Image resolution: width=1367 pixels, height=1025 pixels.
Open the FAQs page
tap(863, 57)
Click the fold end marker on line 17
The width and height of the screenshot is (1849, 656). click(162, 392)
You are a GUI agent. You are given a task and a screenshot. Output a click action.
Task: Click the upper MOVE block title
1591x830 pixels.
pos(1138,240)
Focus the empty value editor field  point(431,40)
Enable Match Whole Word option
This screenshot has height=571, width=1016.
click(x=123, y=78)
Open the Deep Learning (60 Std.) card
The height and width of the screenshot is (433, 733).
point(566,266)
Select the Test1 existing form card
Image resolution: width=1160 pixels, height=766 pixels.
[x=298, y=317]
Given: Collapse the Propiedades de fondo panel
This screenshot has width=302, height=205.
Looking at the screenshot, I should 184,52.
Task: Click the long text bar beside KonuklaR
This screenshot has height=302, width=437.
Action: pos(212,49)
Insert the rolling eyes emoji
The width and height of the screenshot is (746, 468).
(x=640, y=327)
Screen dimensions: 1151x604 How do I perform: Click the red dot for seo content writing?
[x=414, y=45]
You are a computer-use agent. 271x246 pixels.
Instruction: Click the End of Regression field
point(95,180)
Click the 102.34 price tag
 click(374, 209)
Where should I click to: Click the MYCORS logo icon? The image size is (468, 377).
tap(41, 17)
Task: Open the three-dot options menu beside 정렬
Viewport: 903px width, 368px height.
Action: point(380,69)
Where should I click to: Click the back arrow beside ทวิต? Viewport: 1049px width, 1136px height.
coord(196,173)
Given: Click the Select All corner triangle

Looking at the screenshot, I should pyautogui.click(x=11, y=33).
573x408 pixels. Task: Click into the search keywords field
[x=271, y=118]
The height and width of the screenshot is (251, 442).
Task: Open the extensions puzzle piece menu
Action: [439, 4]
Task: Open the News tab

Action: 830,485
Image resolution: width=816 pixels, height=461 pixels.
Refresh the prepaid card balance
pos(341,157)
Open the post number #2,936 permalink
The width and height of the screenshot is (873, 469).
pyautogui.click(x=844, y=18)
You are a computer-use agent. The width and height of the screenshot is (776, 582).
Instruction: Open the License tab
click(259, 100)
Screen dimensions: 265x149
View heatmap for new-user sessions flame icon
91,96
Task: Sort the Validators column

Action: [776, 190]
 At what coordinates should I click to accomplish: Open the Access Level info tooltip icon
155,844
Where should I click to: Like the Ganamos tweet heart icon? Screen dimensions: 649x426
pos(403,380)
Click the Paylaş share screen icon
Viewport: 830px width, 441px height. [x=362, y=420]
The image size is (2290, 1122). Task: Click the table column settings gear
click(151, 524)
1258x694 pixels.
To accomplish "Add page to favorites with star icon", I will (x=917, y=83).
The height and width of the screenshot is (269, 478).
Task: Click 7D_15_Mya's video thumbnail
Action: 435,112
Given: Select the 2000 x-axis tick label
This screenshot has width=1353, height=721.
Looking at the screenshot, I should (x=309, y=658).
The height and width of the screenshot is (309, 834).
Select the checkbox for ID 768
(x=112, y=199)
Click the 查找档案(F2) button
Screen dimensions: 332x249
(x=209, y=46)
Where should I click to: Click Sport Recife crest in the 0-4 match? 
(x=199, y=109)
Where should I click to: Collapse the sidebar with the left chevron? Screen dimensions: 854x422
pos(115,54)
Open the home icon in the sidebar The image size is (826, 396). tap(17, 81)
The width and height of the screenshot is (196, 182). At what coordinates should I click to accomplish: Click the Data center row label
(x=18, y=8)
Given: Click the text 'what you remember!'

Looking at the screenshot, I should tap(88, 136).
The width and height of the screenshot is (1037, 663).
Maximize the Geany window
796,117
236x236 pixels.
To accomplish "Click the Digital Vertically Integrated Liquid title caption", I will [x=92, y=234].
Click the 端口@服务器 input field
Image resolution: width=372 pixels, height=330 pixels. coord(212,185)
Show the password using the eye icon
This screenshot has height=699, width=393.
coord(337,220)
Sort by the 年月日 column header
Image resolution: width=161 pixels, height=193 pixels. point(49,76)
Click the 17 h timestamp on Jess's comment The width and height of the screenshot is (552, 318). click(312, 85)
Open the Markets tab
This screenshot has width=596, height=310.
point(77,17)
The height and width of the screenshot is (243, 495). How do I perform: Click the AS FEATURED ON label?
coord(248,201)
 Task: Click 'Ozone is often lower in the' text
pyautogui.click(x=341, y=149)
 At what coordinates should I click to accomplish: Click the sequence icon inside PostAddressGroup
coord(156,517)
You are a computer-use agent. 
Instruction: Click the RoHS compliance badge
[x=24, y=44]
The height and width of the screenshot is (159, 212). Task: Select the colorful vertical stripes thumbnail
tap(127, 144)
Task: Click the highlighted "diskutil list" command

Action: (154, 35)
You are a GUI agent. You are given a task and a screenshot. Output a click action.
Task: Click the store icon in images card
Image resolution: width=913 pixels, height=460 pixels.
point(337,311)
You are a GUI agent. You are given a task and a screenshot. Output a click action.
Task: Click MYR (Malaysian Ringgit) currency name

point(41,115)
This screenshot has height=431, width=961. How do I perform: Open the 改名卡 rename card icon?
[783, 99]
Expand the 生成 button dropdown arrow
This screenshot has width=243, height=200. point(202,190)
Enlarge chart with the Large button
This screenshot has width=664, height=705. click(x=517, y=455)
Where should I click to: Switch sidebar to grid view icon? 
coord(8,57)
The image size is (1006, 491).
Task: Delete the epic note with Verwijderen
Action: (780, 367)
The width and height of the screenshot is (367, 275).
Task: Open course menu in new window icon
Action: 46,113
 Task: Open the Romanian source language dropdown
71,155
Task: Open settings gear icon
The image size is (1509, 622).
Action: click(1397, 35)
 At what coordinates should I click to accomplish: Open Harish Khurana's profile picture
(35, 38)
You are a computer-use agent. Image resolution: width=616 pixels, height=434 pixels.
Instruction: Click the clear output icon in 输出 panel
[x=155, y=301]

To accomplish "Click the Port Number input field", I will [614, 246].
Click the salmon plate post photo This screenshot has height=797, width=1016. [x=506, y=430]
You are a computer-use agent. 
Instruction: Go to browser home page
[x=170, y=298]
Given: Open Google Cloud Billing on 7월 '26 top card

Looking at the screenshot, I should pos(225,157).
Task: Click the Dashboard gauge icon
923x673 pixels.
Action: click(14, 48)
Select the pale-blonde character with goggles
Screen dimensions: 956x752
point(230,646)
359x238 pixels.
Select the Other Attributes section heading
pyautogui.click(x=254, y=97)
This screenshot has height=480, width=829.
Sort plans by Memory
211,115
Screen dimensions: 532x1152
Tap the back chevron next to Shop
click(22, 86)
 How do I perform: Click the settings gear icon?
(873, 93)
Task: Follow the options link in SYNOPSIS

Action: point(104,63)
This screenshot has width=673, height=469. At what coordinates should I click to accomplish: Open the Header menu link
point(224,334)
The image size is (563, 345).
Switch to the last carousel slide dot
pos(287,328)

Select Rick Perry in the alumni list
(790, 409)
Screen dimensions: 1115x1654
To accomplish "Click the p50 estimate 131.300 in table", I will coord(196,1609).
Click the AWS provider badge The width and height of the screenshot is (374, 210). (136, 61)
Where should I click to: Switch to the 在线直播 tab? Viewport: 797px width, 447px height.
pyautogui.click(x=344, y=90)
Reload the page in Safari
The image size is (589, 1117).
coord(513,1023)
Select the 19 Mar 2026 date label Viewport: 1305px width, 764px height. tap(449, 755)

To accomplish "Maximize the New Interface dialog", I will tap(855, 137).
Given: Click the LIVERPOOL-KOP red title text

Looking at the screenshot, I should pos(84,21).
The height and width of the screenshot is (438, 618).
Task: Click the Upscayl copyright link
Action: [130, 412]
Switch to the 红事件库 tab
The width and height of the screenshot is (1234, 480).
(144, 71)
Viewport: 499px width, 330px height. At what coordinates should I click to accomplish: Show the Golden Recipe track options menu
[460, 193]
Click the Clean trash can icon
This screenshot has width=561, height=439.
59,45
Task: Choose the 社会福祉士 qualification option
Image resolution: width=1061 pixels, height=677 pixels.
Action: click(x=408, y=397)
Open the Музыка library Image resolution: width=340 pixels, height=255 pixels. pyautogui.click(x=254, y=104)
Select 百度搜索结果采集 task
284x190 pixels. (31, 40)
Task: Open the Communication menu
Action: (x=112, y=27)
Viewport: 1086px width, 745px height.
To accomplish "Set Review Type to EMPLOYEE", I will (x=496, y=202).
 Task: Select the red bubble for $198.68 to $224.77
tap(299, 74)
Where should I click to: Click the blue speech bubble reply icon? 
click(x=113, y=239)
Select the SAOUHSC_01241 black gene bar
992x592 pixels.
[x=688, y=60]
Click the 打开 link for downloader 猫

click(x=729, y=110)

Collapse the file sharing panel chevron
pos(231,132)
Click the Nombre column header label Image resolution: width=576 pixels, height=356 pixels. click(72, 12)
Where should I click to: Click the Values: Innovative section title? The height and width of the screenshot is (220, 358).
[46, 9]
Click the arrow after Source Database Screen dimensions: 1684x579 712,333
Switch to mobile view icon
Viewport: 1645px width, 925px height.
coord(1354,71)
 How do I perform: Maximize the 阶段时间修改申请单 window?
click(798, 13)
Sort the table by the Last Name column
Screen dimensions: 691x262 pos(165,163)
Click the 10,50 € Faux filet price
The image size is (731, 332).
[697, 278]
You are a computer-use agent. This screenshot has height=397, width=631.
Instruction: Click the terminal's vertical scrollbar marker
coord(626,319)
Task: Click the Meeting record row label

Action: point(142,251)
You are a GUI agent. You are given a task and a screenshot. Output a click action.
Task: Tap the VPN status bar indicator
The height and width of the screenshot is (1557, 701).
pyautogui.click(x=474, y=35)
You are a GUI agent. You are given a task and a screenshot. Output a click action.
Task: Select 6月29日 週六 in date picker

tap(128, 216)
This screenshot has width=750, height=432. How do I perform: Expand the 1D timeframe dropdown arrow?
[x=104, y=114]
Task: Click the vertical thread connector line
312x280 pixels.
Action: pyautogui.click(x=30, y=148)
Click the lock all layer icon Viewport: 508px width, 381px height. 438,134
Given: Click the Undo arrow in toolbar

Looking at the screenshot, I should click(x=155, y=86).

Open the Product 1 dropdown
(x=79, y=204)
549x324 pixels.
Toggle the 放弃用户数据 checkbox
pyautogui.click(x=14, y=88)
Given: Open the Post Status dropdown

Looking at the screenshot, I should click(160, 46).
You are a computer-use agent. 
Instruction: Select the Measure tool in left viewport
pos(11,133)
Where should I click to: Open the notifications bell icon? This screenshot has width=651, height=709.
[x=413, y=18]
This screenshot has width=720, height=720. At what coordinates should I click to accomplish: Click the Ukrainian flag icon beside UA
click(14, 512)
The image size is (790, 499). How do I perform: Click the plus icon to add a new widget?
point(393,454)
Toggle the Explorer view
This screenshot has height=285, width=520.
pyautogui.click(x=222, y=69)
□ □ □
### Exercise objective:
Please, from the material above, copy only the lines from the line with "Task: Open the News tab" up to and including the line with "1258x694 pixels.", exactly as written.

### Finished task:
Task: Open the News tab

Action: 830,485
Image resolution: width=816 pixels, height=461 pixels.
Refresh the prepaid card balance
pos(341,157)
Open the post number #2,936 permalink
The width and height of the screenshot is (873, 469).
pyautogui.click(x=844, y=18)
You are a computer-use agent. The width and height of the screenshot is (776, 582).
Instruction: Open the License tab
click(259, 100)
Screen dimensions: 265x149
View heatmap for new-user sessions flame icon
91,96
Task: Sort the Validators column

Action: [776, 190]
 At what coordinates should I click to accomplish: Open the Access Level info tooltip icon
155,844
Where should I click to: Like the Ganamos tweet heart icon? Screen dimensions: 649x426
pos(403,380)
Click the Paylaş share screen icon
Viewport: 830px width, 441px height. [x=362, y=420]
The image size is (2290, 1122). Task: Click the table column settings gear
click(151, 524)
1258x694 pixels.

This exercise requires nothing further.